MORE ON HISTONES AND CELL AGING (October 04 2010) http://www.longevitymeme.org/news/vnl.cfm?id=4926
As a companion piece to recent work on histones and aging in yeast, these researchers investigate further the connections between cell aging and histones: "as cells count down to senescence and telomeres wear down, their DNA undergoes massive changes in the way it is packaged. These changes likely trigger what we call 'aging'. Prior to this study we knew that telomeres get shorter and shorter as a cell divides and that when they reach a critical length, cells stop dividing or die. Something must translate the local signal at chromosome ends into a huge signal felt throughout the nucleus. But there was a big gap in between. 

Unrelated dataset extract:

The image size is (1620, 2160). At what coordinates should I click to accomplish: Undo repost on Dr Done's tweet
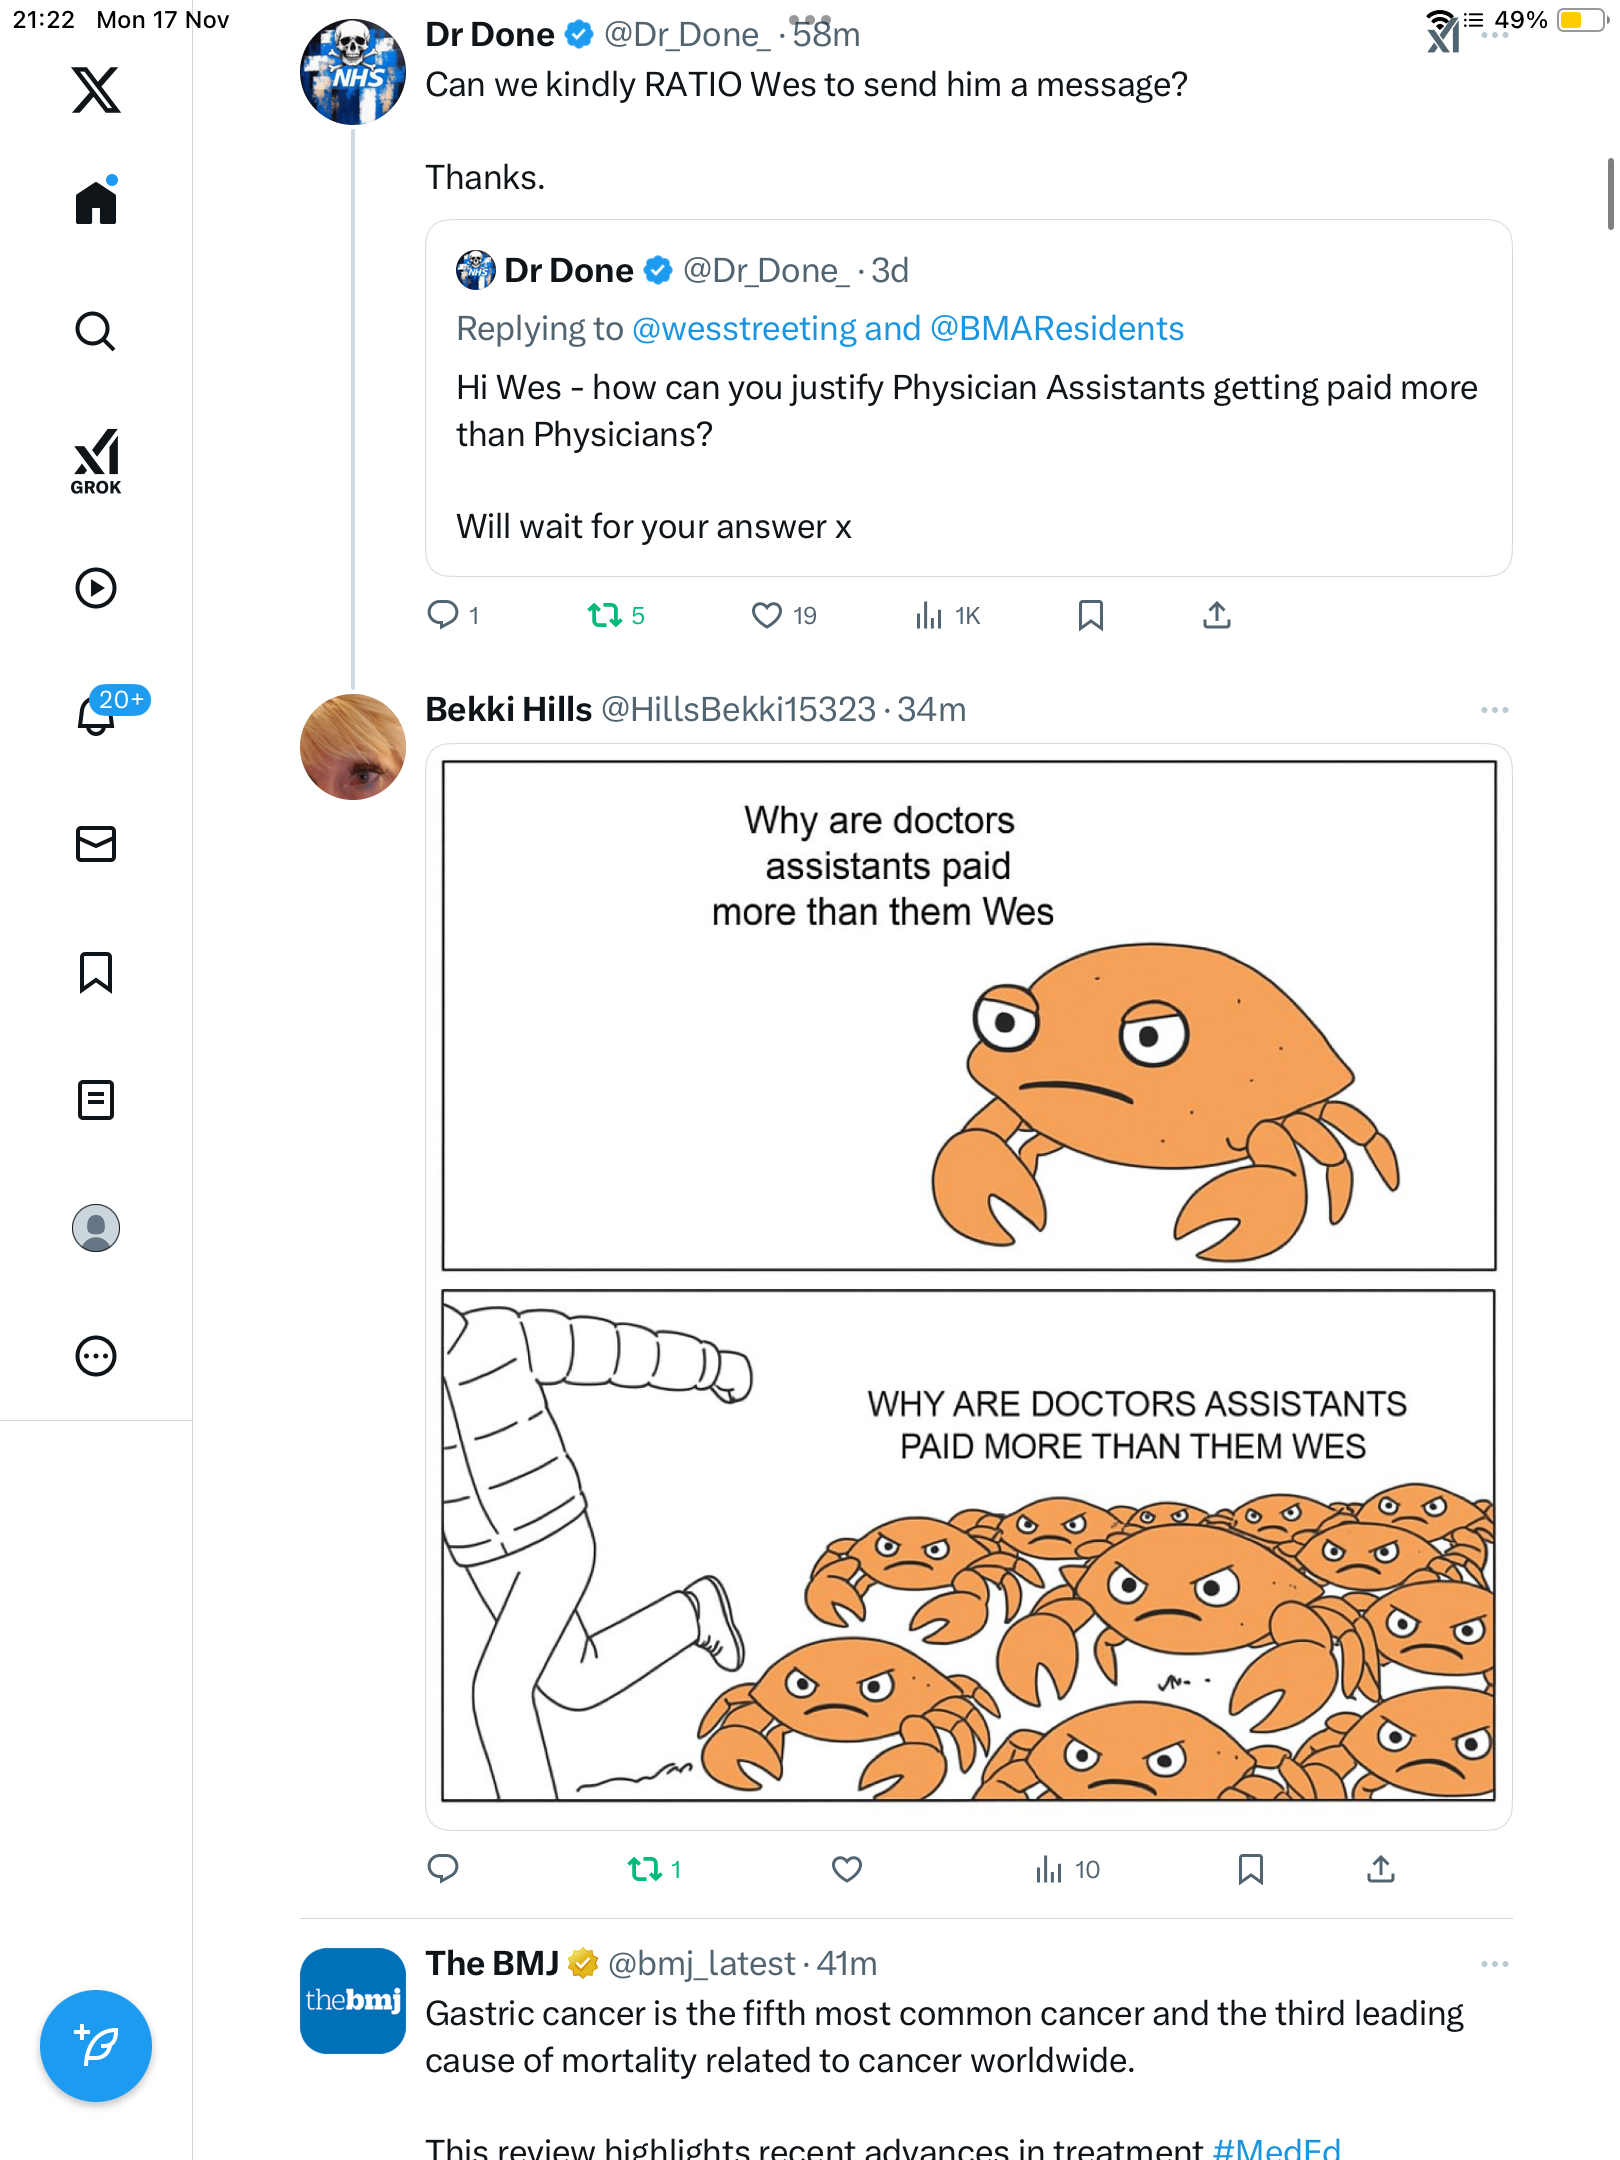(x=605, y=615)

[researchers compared] levels of proteins called histones in young cells - cells that had divided 30 times - with 'late middle-aged' cells, which had divided 75 times and were on the downward slide to senescence, which occurs at 85 divisions. Histone proteins bind linear DNA strands and compress them into nuclear complexes, collectively referred to as chromatin. Aging cells simply made less histone protein than do young cells. These proteins are required throughout the genome, and therefore any event that disrupts this production line affects the stability of the entire genome. Comparisons of histone patterns in cells taken from human subjects-a 9- versus a 92-year-old-dramatically mirrored histone trends seen in cell lines. These key experiments suggest that what we observe in cultured cells in a laboratory setting actually occurs and is relevant to aging in a population." This might be thought of as another line of evidence in the debate over the degree to which nuclear DNA damage contributes to aging.